• GIVEN RECORDS:
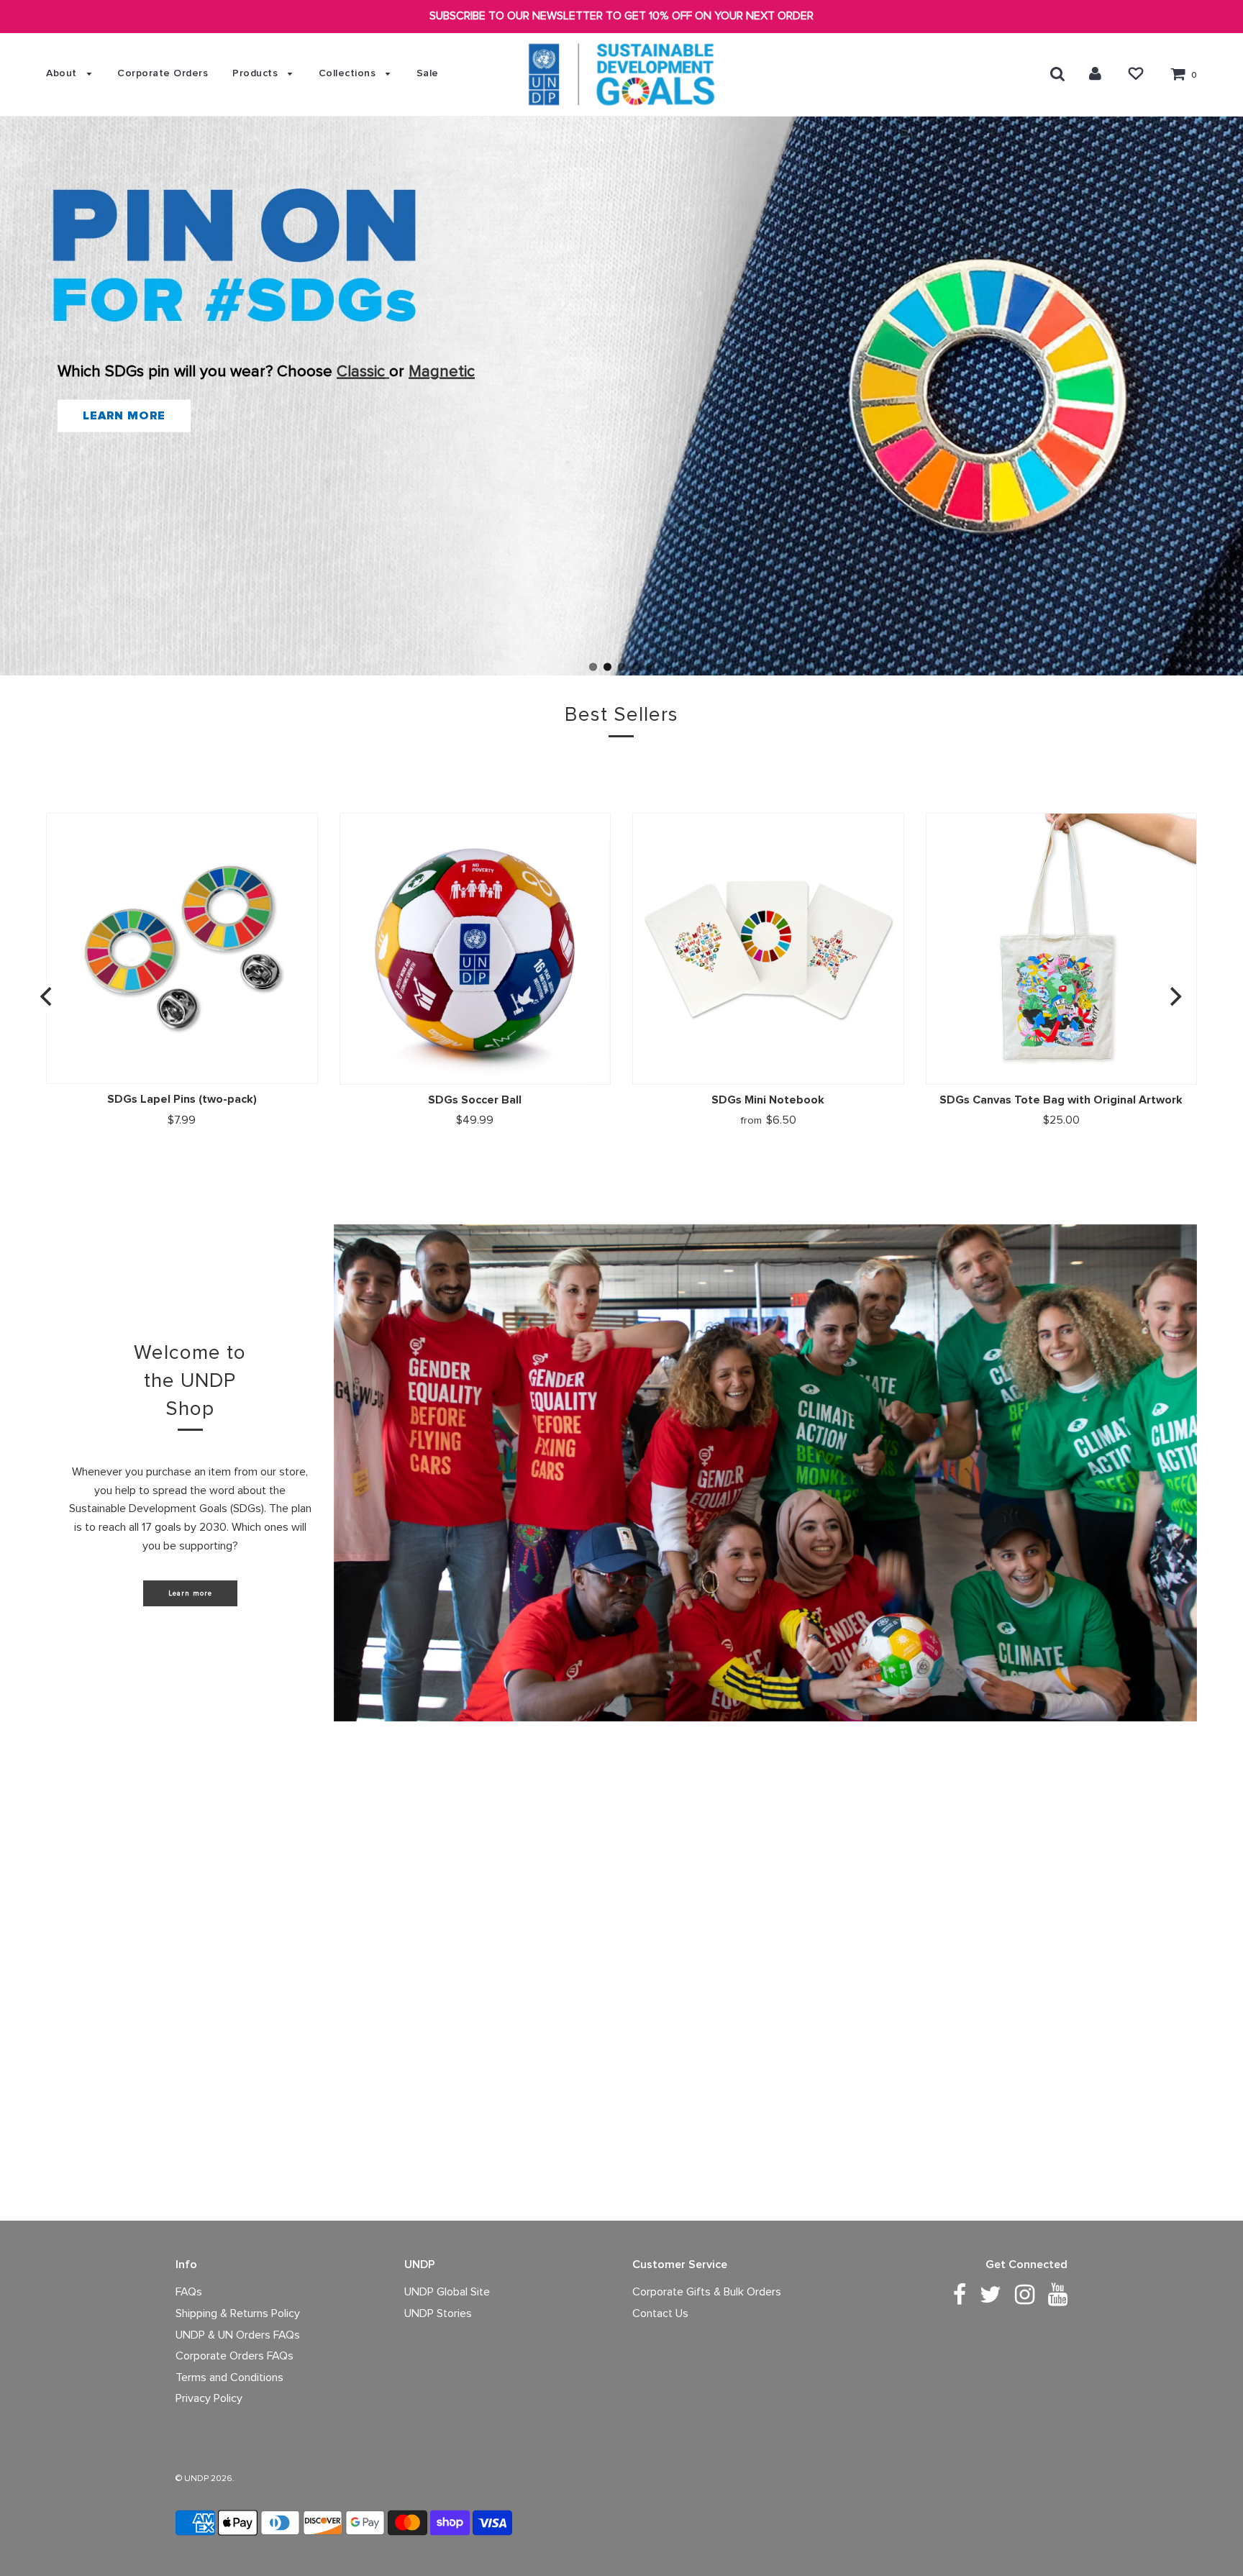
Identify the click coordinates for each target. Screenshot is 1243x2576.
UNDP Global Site (447, 2292)
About (63, 73)
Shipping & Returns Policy (238, 2313)
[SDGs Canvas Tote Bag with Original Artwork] (1061, 949)
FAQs (189, 2292)
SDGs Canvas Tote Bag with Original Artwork (1061, 1100)
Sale (427, 73)
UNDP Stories (438, 2313)
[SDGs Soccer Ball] (475, 949)
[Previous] (47, 997)
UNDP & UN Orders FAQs (238, 2335)
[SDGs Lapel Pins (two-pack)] (182, 948)
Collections (349, 73)
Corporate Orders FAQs (234, 2356)
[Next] (1174, 997)
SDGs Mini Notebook (767, 1100)
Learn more (190, 1593)
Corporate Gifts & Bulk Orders (706, 2292)
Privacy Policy (209, 2398)
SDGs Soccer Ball (475, 1100)
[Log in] (1095, 73)
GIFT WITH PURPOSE (264, 428)
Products (256, 73)
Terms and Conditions (229, 2377)
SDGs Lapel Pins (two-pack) (182, 1099)
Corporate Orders (162, 73)
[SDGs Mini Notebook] (768, 949)
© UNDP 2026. (205, 2479)
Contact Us (660, 2313)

• ASSIGNMENT: Reproduce the records exactly, starting with their first line and ending with the line that contains "[SDGs Lapel Pins (two-pack)] (182, 948)", though pictures should be dropped.

• RESPONSE TO THIS EXERCISE:
Identify the click coordinates for each target. Screenshot is 1243x2576.
UNDP Global Site (447, 2292)
About (63, 73)
Shipping & Returns Policy (238, 2313)
[SDGs Canvas Tote Bag with Original Artwork] (1061, 949)
FAQs (189, 2292)
SDGs Canvas Tote Bag with Original Artwork (1061, 1100)
Sale (427, 73)
UNDP Stories (438, 2313)
[SDGs Soccer Ball] (475, 949)
[Previous] (47, 997)
UNDP & UN Orders FAQs (238, 2335)
[SDGs Lapel Pins (two-pack)] (182, 948)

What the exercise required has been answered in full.